▶ _WHAT YOU NEED TO DO_: Only one stretch of the data below should be repeated: the lines from the line containing "You are a computer-use" through the line containing "Instruction: Click the", inclusive, exactly as they are.

▶ _ENTRIES SHOWN_:

#####

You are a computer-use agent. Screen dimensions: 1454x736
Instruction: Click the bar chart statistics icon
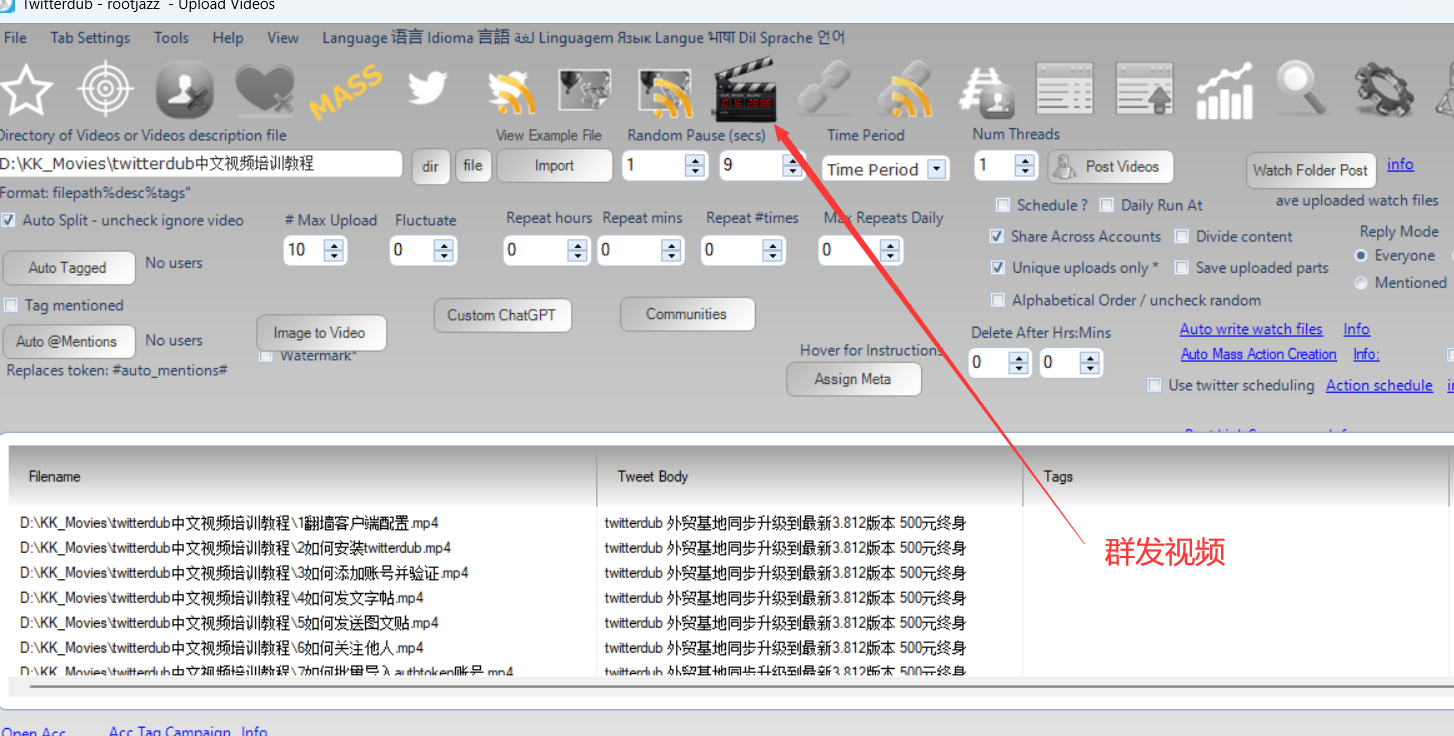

#####

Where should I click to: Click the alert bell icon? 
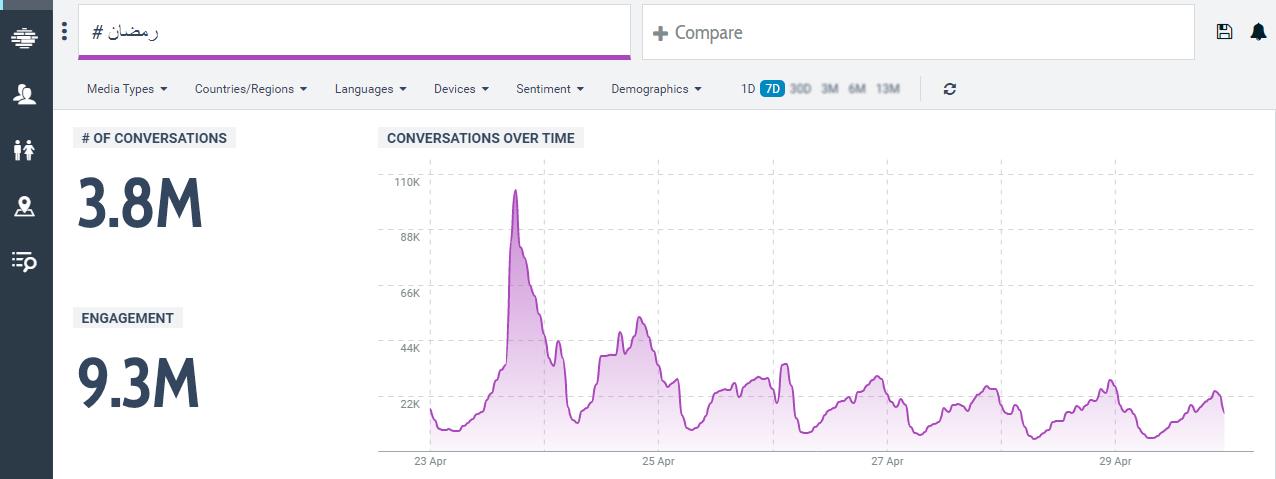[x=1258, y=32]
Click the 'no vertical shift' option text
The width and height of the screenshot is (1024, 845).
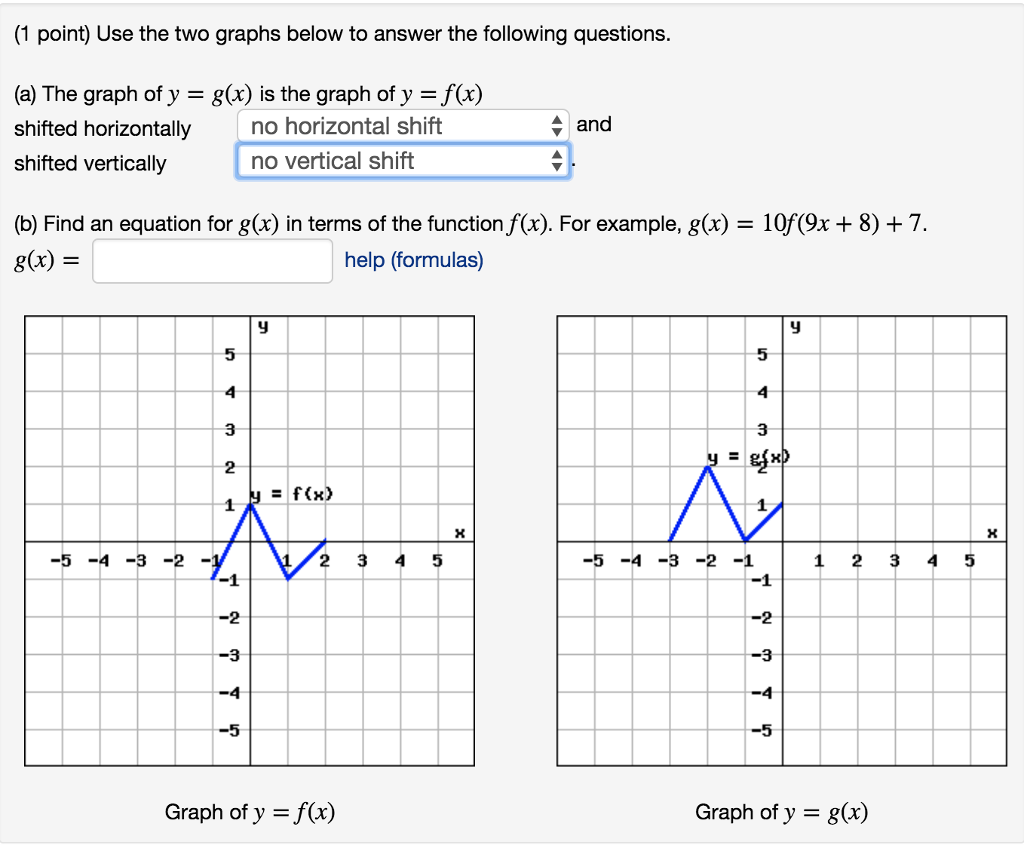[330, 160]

#####

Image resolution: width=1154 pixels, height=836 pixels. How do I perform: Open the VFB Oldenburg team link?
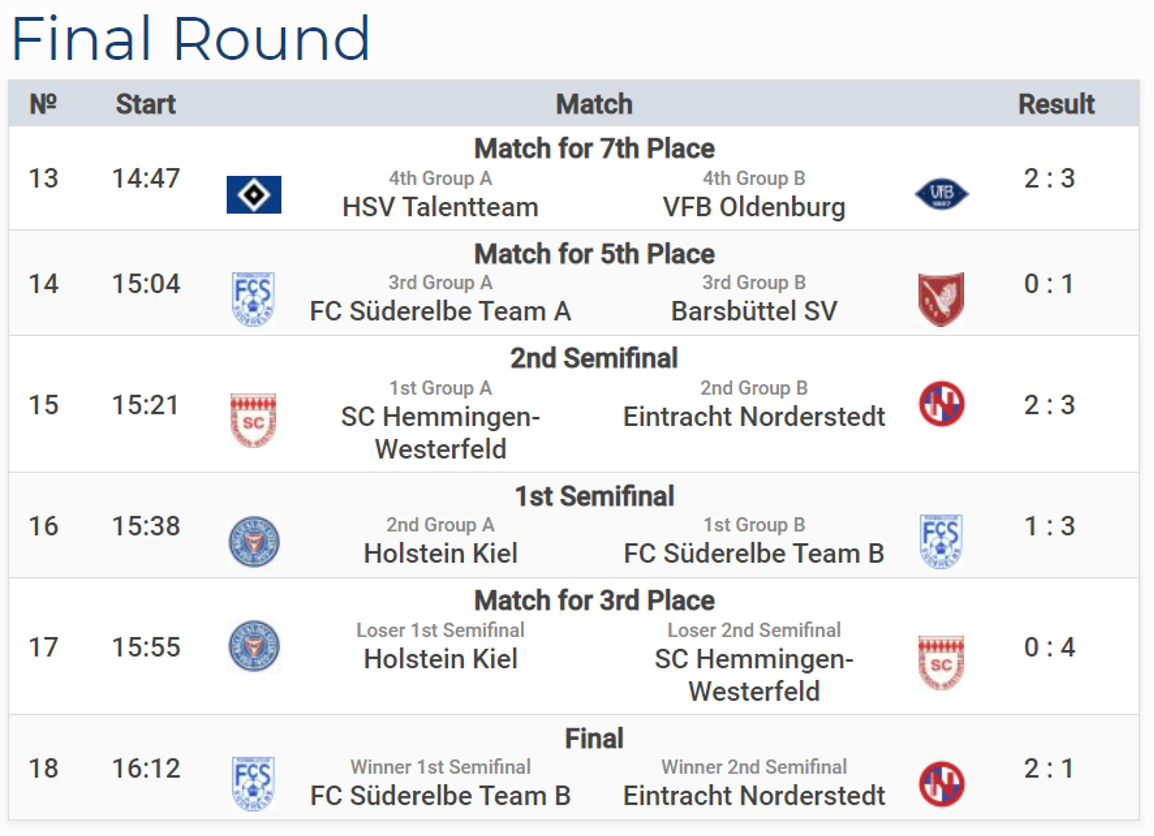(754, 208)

#####

▶ _SOLUTION FOR THIS TASK_:
You are a computer-use agent. Screen dimensions: 1454x736
Instruction: Click the bar chart statistics icon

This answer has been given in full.